Source:Global Times Published: 2016/7/18 23:48:00

Russia is facing an international public relations crisis again. The World Anti-Doping Agency on Monday released a report into allegations of state-sponsored doping in Russia. According to Western media, anti-doping bodies from at least 10 countries, including the US, Canada, Spain, and Japan, and as many as 20 athlete groups, plan to submit a letter to the International Olympic Committee (IOC) President Thomas Bach on the same day, to demand Russia's entire team be banned from the upcoming Olympic Games in Rio de Janeiro next month.

Calls for sanctioning or boycotting the Olympics, unexceptionally by Western organizations and media, have often been heard in recent years, while Russia is their No.1 target. This included threats of boycotts hung over the Sochi Winter Olympics two years ago as Russia passed a bill deemed as discriminatory against LGBT community. This year Russia has been hit by doping allegations.

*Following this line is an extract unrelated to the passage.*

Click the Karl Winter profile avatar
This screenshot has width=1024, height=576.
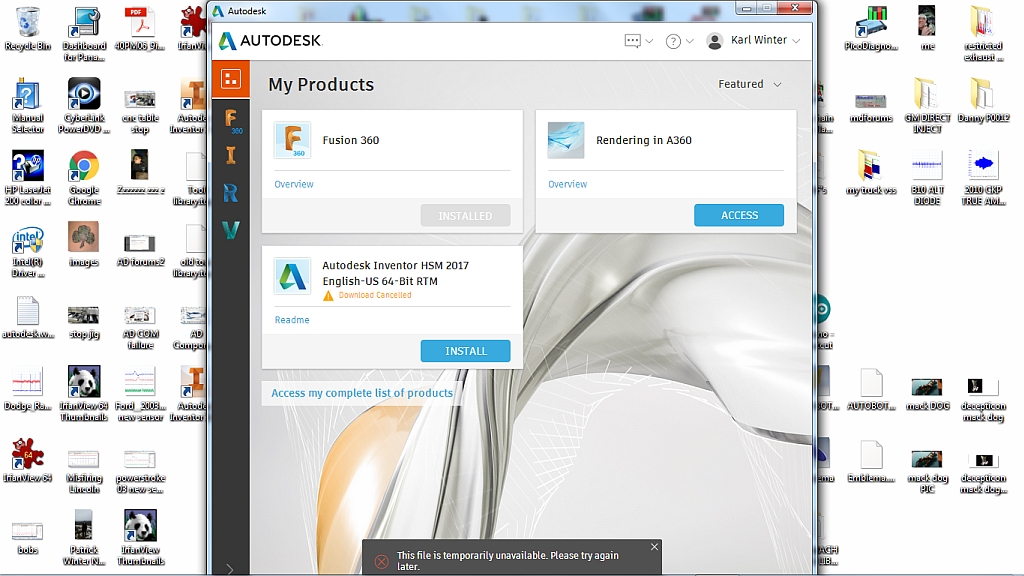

The International Association of Athletic Federations has barred Russia's track and field athletes from Rio for doping offences. It's already a heavy punishment. Now Western anti-doping agencies are demanding the entire Russian team be excluded. Their aggressiveness is shocking. Is this merely because of doping? Their paranoia can be easily spotted by a third party. Doping must be stamped out. But is it credible that all Russian athletes are drug users?

If the penalty over a small number of athletes, their coaches and the Russian government, the alleged "sponsor," implicates other innocent sportspersons and makes their four-year preparations for the Olympic Games come to nothing, this is not in line with the spirit of the Olympics. In 1980, the US led a boycott of the Summer Olympics in Moscow to protest the Soviet invasion of Afghanistan. Four years later, 19  countries, led by the Soviet Union, blacklisted the 1984 Summer Olympics in Los Angeles in a tit-for-tat move.

The Olympic movement suffered losses from these boycotts. From then on the IOC has stressed on many occasions it opposes any form of boycott or discrimination against the Olympic Games, no matter the reason.

Sports analysts hold that should Russia be barred from Rio, the Olympics will face a major crisis, but a complete rejection is unlikely. Russia is a sports power. Without Russia's participation, the Olympic competition will not be complete. The IOC is unlikely to be interested in a decision that will hurt itself.  The threats to ban Russia from the Olympics are an unprecedented shame and humiliation to the country. Some anti-doping agencies totally disregard Russians' feelings.

Now Russia can only count on the IOC's rationality. US-led Western countries, by virtue of their powerful economic, political, cultural and military strength, have dominated the rulemaking and value judgments of the world and their interests have been placed at the center of international society. It's hard for non-Western countries to defend themselves under such a system. There is still a long way to go to achieve genuine equality.